# Clear to Blackwater



## NanoJames (27 Jan 2014)

Hi everyone,
I've decided to change about my micro tank (which has been posted on here before) as plant growth is slowing down dramatically. I really like the idea of packing it with bogwood and leaves and sand and allowing the water to turn black! I haven't made any changes yet but over this next week or so, that will be a different story! I'll share some pictures of the tank currently. I don't think there's any point in putting this as a journal, it will barely be planted!

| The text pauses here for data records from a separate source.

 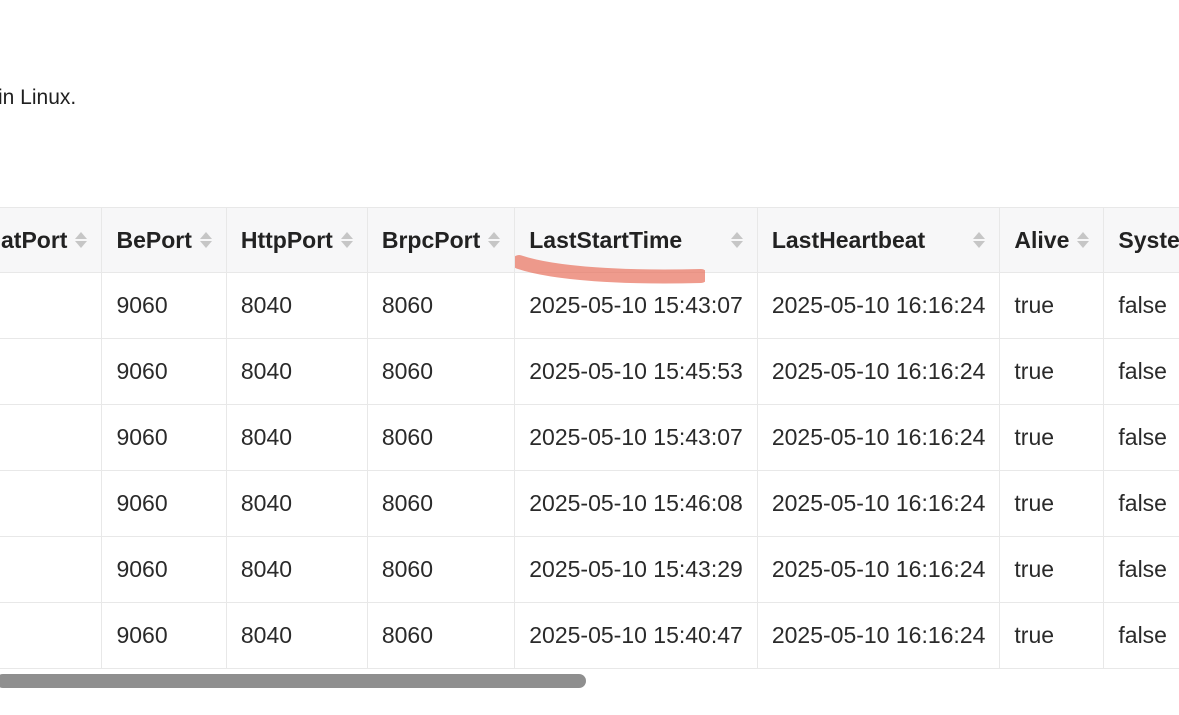 What do you see at coordinates (848, 240) in the screenshot?
I see `column-header-label: LastHeartbeat` at bounding box center [848, 240].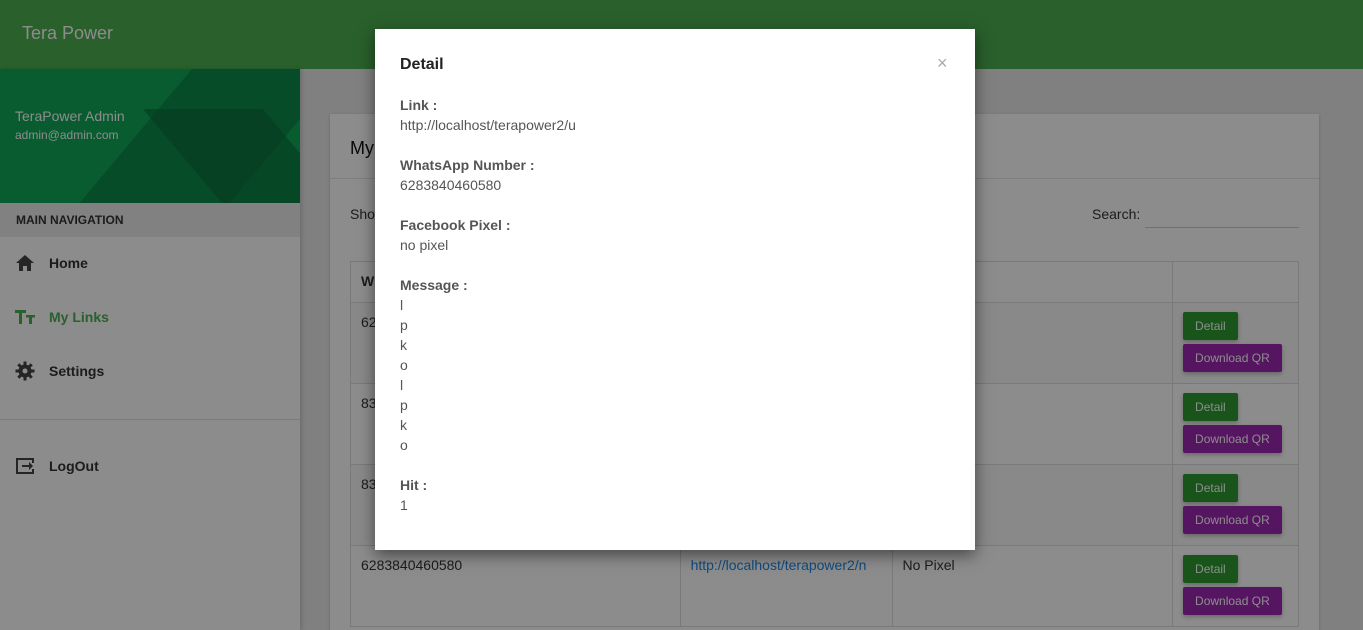  What do you see at coordinates (414, 485) in the screenshot?
I see `hit-label: Hit :` at bounding box center [414, 485].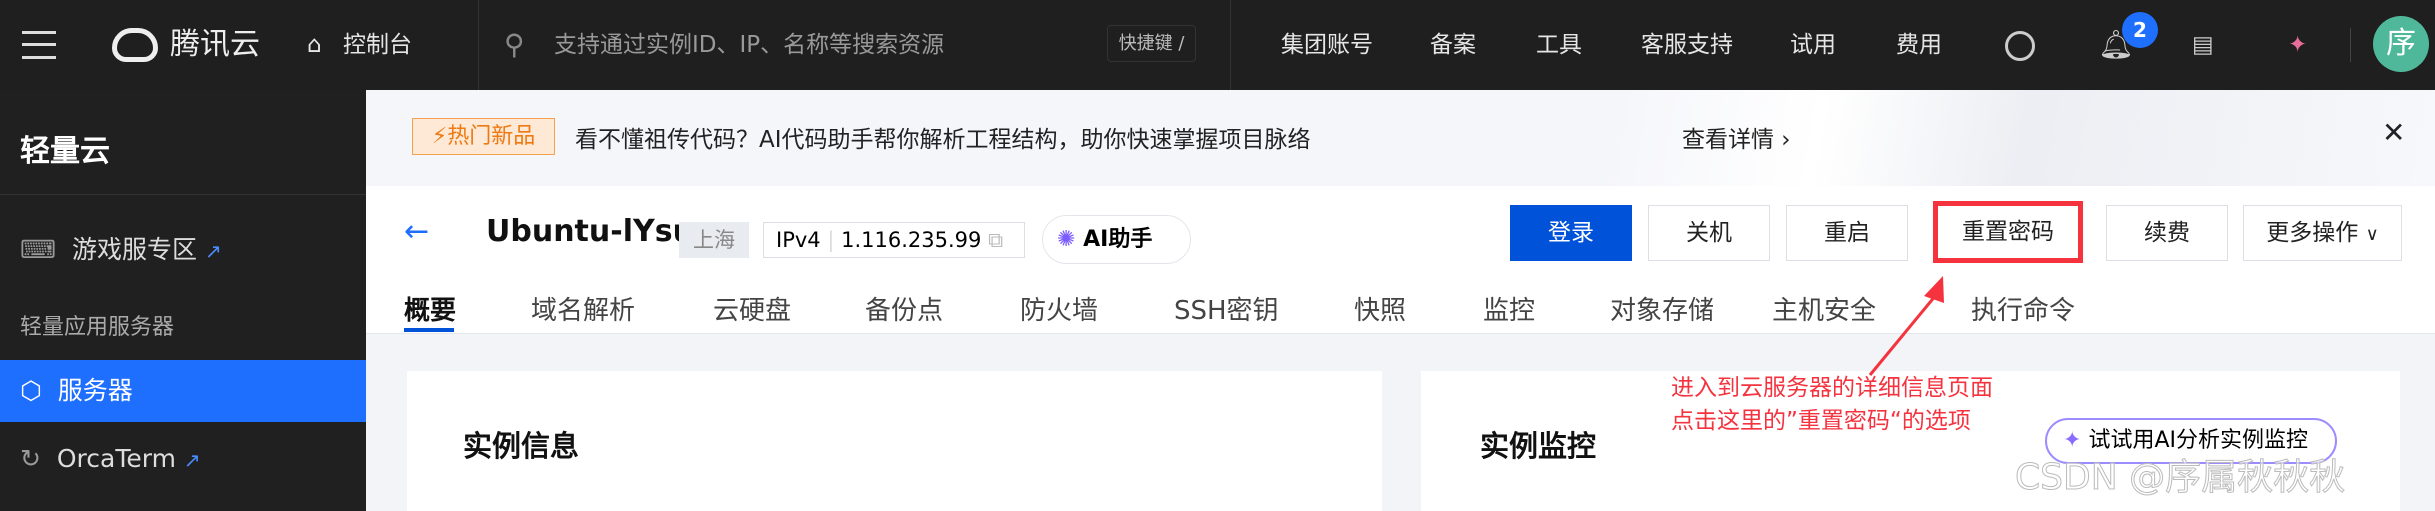  What do you see at coordinates (1821, 421) in the screenshot?
I see `annotation-line: 点击这里的”重置密码“的选项` at bounding box center [1821, 421].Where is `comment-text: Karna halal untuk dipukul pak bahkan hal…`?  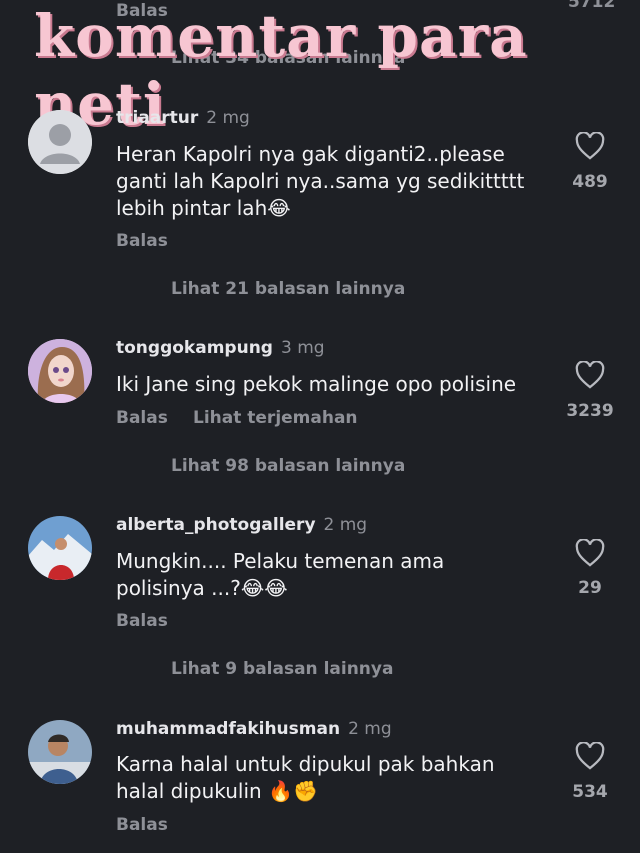 comment-text: Karna halal untuk dipukul pak bahkan hal… is located at coordinates (306, 778).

Most of the plants should be for sale too....

Cheers


----------



## Lindy (28 Jan 2014)

I did that with a little 10 litre tank and without a filter the water surface went all oily and manky so I think you can only put so much leaf litter in. Be interesting to see how you do.


----------



## dw1305 (28 Jan 2014)

Hi all,





ldcgroomer said:


> I did that with a little 10 litre tank and without a filter the water surface went all oily and manky so I think you can only put so much leaf litter in.

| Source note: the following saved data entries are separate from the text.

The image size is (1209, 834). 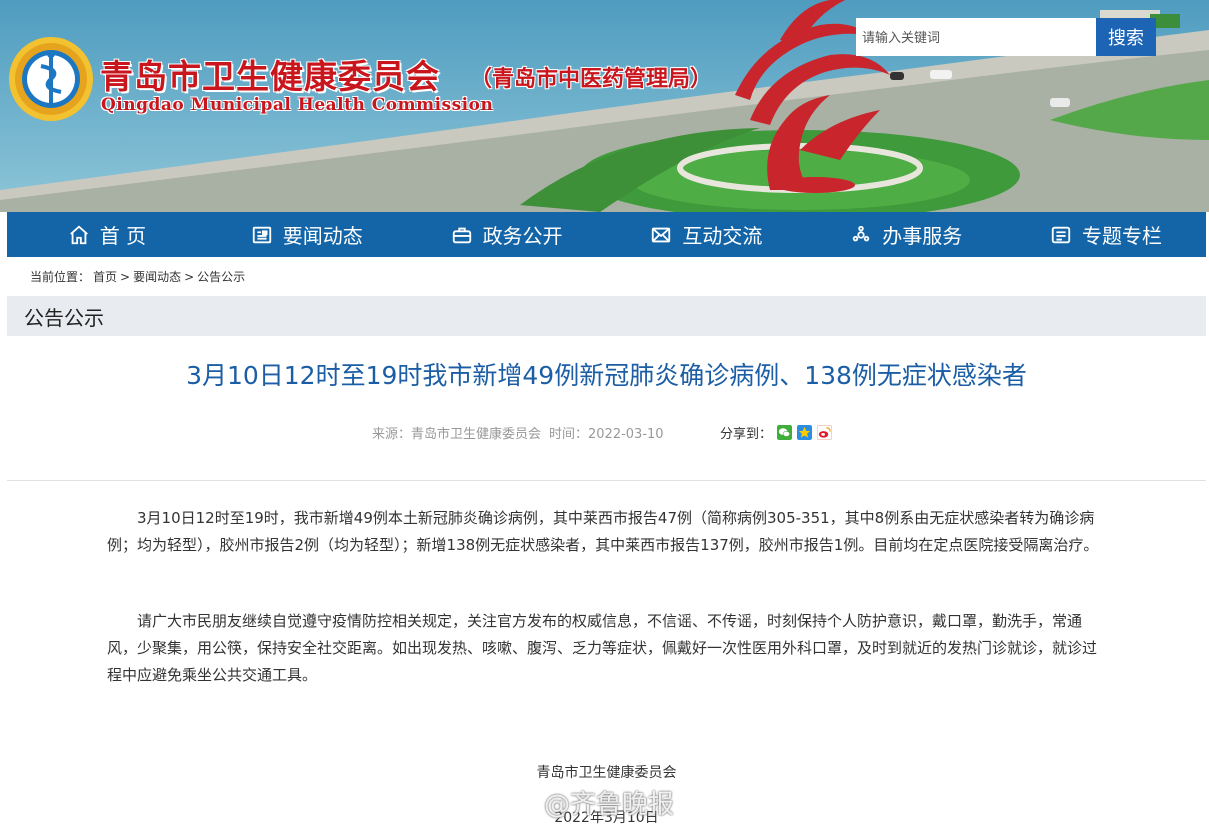 I want to click on home-icon, so click(x=78, y=234).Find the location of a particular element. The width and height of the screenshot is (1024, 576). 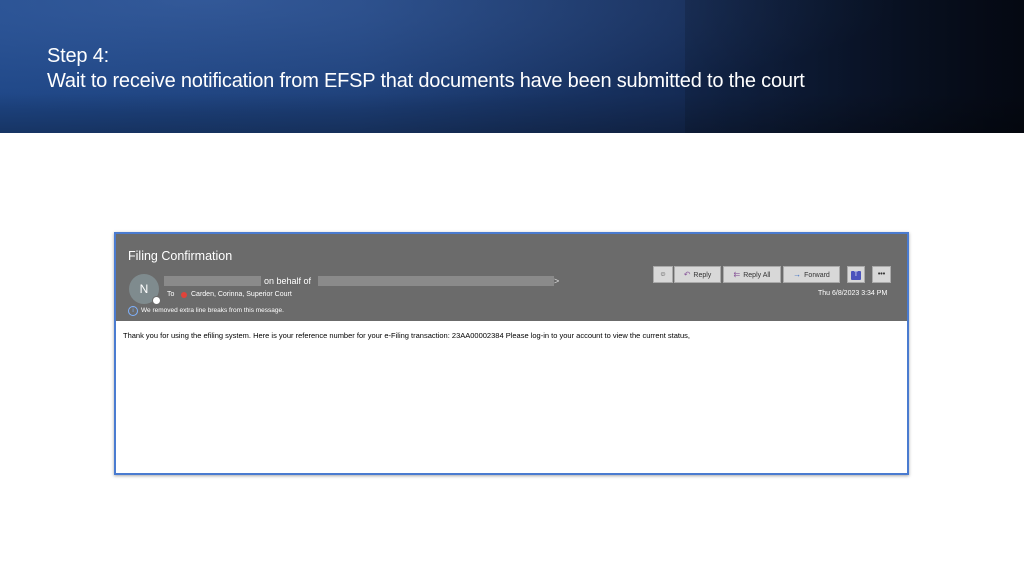

emoji-button: ☺ is located at coordinates (663, 274). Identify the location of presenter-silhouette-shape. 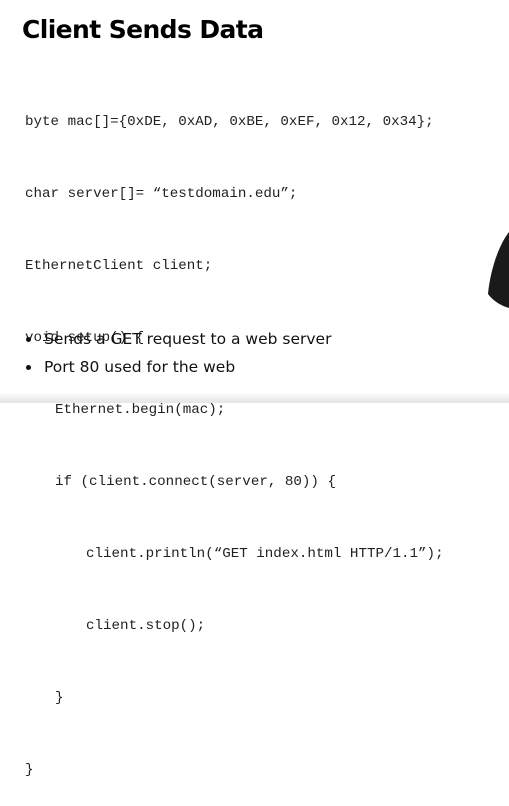
(498, 270). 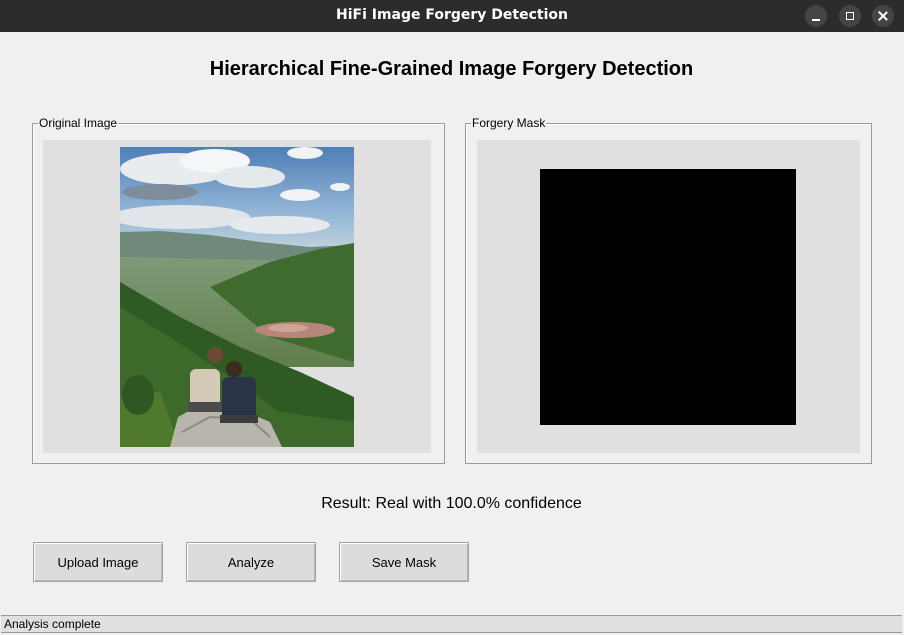 I want to click on forgery-mask-image, so click(x=668, y=297).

 I think Lindy is right, how about adding just a few Oak leaves and some Alder "cones"? You get a lot of tint without adding much biodegradable material.

cheers Darrel


----------



## NanoJames (28 Jan 2014)

Thanks for the heads up! This is only about 3 litres so I'll probably tear up 2-3 oak leaves and just use that. Will need to get more sand and wood at some point too.


----------